::: DATA FOR THIS TASK

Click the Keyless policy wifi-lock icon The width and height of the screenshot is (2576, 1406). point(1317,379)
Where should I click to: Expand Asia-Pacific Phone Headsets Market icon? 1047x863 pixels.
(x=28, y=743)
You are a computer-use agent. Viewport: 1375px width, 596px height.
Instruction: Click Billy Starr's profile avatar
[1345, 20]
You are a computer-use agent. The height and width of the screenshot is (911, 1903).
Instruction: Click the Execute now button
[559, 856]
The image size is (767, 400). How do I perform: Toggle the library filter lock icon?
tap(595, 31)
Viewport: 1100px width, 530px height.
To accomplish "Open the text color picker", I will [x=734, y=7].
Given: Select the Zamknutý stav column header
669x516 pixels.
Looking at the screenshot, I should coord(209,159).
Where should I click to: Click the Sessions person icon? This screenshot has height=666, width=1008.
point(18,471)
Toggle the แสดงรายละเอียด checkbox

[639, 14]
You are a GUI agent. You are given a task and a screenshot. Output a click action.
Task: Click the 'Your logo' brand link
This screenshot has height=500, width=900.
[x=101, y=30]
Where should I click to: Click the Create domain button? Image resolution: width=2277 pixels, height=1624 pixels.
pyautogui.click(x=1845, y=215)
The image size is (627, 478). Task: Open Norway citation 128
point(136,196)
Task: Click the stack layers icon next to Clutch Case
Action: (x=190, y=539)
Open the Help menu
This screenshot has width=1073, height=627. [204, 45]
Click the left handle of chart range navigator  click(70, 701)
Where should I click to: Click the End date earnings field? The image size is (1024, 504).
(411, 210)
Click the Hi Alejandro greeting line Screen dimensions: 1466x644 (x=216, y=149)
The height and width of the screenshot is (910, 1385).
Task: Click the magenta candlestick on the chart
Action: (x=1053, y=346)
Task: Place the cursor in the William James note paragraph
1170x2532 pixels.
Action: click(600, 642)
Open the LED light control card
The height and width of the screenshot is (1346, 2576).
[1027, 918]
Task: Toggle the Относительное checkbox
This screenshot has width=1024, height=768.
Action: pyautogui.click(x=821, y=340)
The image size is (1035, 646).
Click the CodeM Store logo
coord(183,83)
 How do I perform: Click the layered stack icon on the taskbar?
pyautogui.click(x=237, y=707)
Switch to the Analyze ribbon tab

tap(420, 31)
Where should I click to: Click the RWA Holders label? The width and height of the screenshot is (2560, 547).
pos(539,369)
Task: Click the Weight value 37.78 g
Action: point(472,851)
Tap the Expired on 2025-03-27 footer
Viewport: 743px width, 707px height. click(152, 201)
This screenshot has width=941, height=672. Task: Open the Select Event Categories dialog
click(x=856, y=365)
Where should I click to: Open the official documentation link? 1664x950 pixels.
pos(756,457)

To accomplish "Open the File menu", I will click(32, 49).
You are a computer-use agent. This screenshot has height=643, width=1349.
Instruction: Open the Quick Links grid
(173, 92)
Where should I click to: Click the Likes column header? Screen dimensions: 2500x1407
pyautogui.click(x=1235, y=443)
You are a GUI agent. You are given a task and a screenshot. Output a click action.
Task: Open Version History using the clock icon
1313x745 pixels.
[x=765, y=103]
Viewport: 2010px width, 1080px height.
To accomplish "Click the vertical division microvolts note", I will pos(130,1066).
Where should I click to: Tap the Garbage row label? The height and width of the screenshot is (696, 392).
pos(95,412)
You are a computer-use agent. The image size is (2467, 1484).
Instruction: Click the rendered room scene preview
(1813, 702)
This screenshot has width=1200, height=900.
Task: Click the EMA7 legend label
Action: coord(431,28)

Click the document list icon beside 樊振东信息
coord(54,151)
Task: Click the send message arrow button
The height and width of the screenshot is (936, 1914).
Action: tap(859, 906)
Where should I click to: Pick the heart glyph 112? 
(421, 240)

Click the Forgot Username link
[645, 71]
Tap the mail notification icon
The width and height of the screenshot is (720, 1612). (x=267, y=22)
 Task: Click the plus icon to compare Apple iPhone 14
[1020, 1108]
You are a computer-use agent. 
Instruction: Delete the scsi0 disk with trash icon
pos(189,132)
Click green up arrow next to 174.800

::::::

WHAT IS EXPECTED:
Please copy out, word for word, the lines from the one holding "Click the Forgot Username link" through the end of the records, both ends included.

WRITTEN SOLUTION:
Click the Forgot Username link
[645, 71]
Tap the mail notification icon
The width and height of the screenshot is (720, 1612). (x=267, y=22)
 Task: Click the plus icon to compare Apple iPhone 14
[1020, 1108]
You are a computer-use agent. 
Instruction: Delete the scsi0 disk with trash icon
pos(189,132)
Click green up arrow next to 174.800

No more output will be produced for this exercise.